— begin Quoted text —

I'd need to know some things like current and projected debt to income ratio - in other words, how much you make and what your other debts are. I'd also need to know current loan to value ratio to know if there's any money available to pay off debt. You can't take equity out if there is no equity. I'd also need to know things like your approximate location - city and state - because many states and municipalities tax refinancing - and in some cases it's heavy. How much it costs is always a necessary piece of information to know if spending that money to get a lower interest rate is worthwhile.
I'm pretty sure you're not in California given your purchase price, and I don't work outside California currently so don't know exactly what the taxes are for places outside. Also given the comparatively low loan amount, every lender I'm aware of has surcharges ranging around a point and a half. My gut feeling is that you're not likely to be able to save enough on your interest rate to make it worth the cost of doing, but I can't know without all of the information.
Dan,
I am hoping this might be an oddball case but maybe you can tell me. I am looking into buying a short sale home and getting an FHA loan. The house is appraised around 250k but am getting for 200k. Initially will be putting down the 3.5% FHA min down pmt. Immediately after closing there will be 20% +equity in the home but FHA guidelines as you know state you must pay PMI for 5 years minimum. With the newer increased PMI for FHA does it make sense to refinance to eliminate the PMI very soon after closing? I know there will be fees associated with the new loan but the PMI savings alone is $150+ per month.

— end Quoted text —

Written exercise 1. Copy out the refinancing text word for word, in full.
The refinancing text and the records are unrelated to each other.

— begin Exercise data —

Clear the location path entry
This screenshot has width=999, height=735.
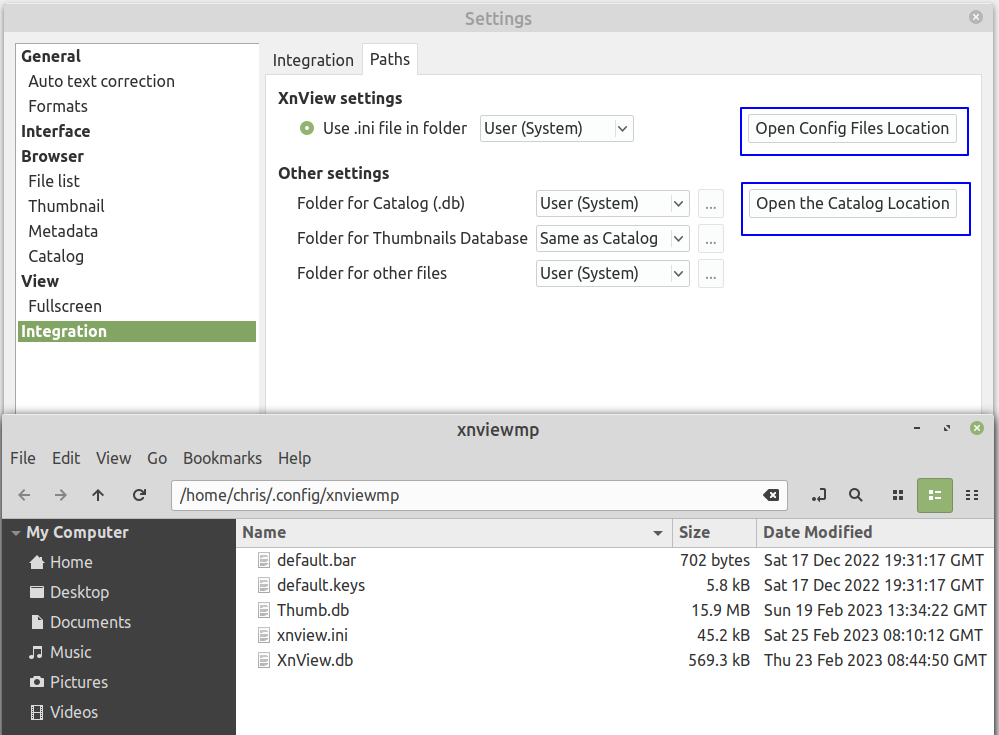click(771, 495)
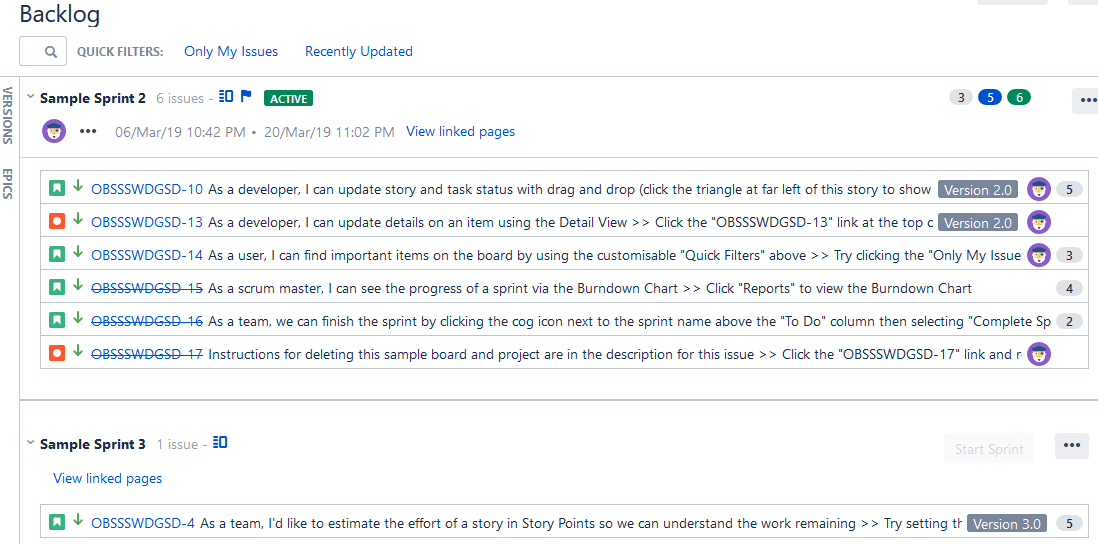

— end Exercise data —
— begin Exercise data —

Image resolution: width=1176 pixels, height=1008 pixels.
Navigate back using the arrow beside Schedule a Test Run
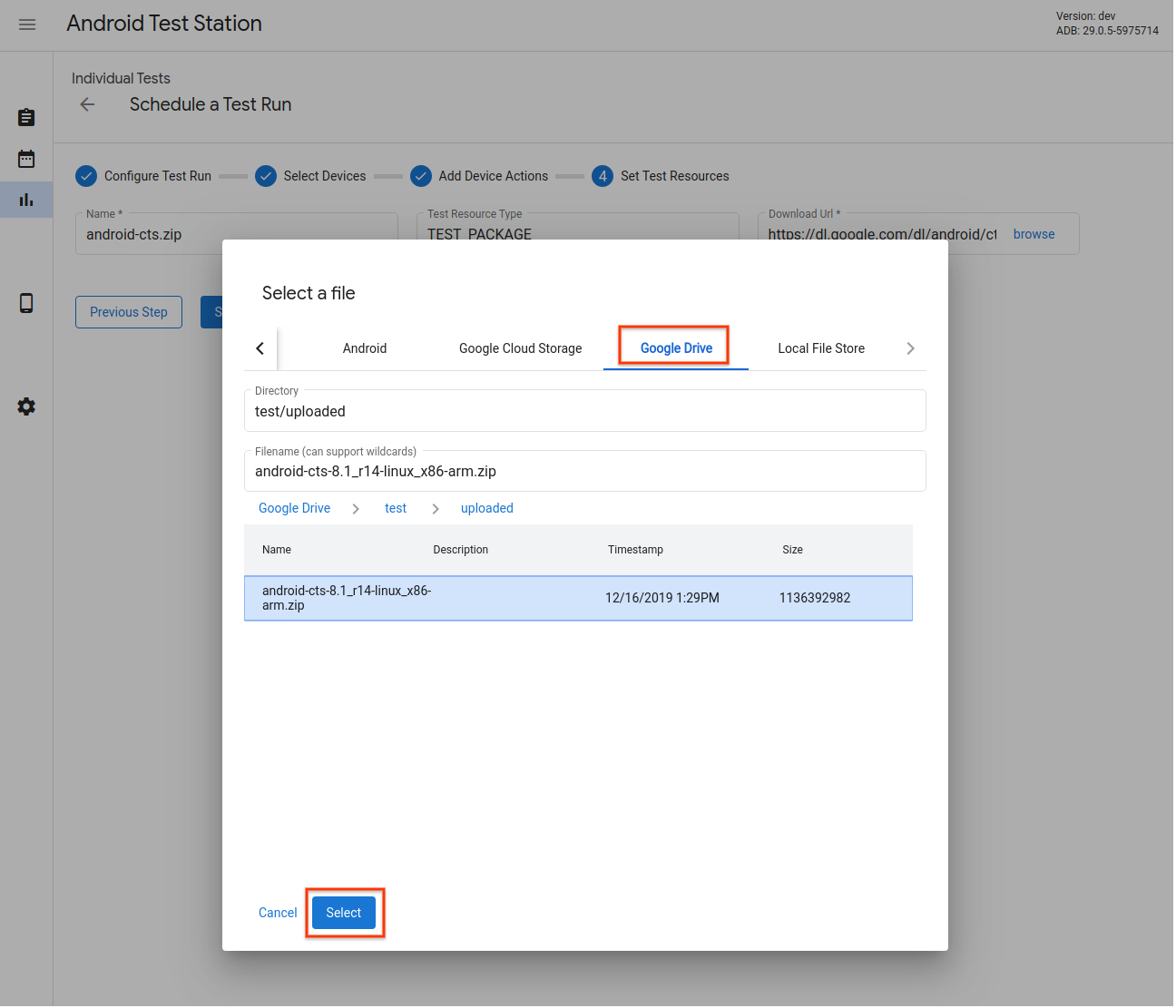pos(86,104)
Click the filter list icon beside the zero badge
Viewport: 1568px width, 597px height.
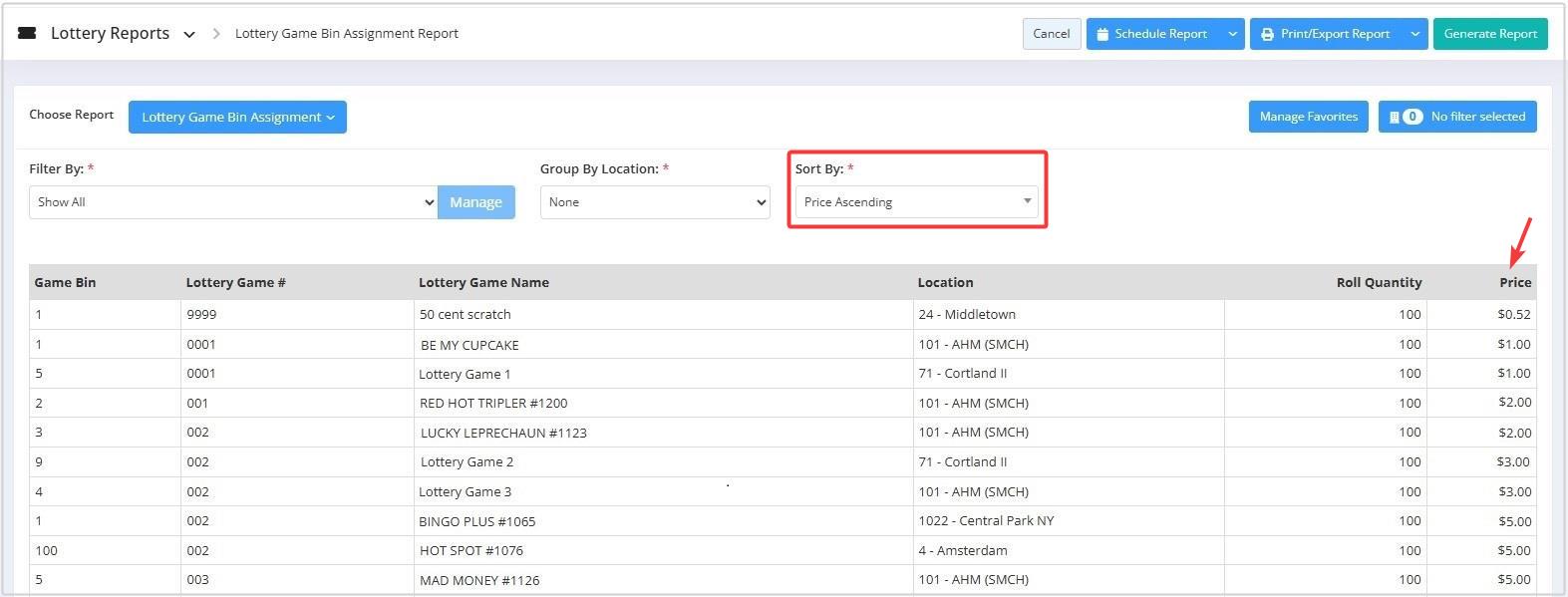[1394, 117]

— end Exercise data —

Written exercise 2. Turn the records in the part that opens with the line containing "Image resolution: width=1176" and closes with the line containing "[1394, 117]" into a two-column CSV with the headers instruction and answer. Give one row per record, put each value in a single quoted field with line breaks replaced by spaces, and leave out the pictures.

Complete response 1.
I'd need to know some things like current and projected debt to income ratio - in other words, how much you make and what your other debts are. I'd also need to know current loan to value ratio to know if there's any money available to pay off debt. You can't take equity out if there is no equity. I'd also need to know things like your approximate location - city and state - because many states and municipalities tax refinancing - and in some cases it's heavy. How much it costs is always a necessary piece of information to know if spending that money to get a lower interest rate is worthwhile.
I'm pretty sure you're not in California given your purchase price, and I don't work outside California currently so don't know exactly what the taxes are for places outside. Also given the comparatively low loan amount, every lender I'm aware of has surcharges ranging around a point and a half. My gut feeling is that you're not likely to be able to save enough on your interest rate to make it worth the cost of doing, but I can't know without all of the information.
Dan,
I am hoping this might be an oddball case but maybe you can tell me. I am looking into buying a short sale home and getting an FHA loan. The house is appraised around 250k but am getting for 200k. Initially will be putting down the 3.5% FHA min down pmt. Immediately after closing there will be 20% +equity in the home but FHA guidelines as you know state you must pay PMI for 5 years minimum. With the newer increased PMI for FHA does it make sense to refinance to eliminate the PMI very soon after closing? I know there will be fees associated with the new loan but the PMI savings alone is $150+ per month.

Complete response 2.
instruction,answer
"Image resolution: width=1176 pixels, height=1008 pixels. Navigate back using the arrow beside Schedule a Test Run","pos(86,104)"
"Click the filter list icon beside the zero badge Viewport: 1568px width, 597px height.","[1394, 117]"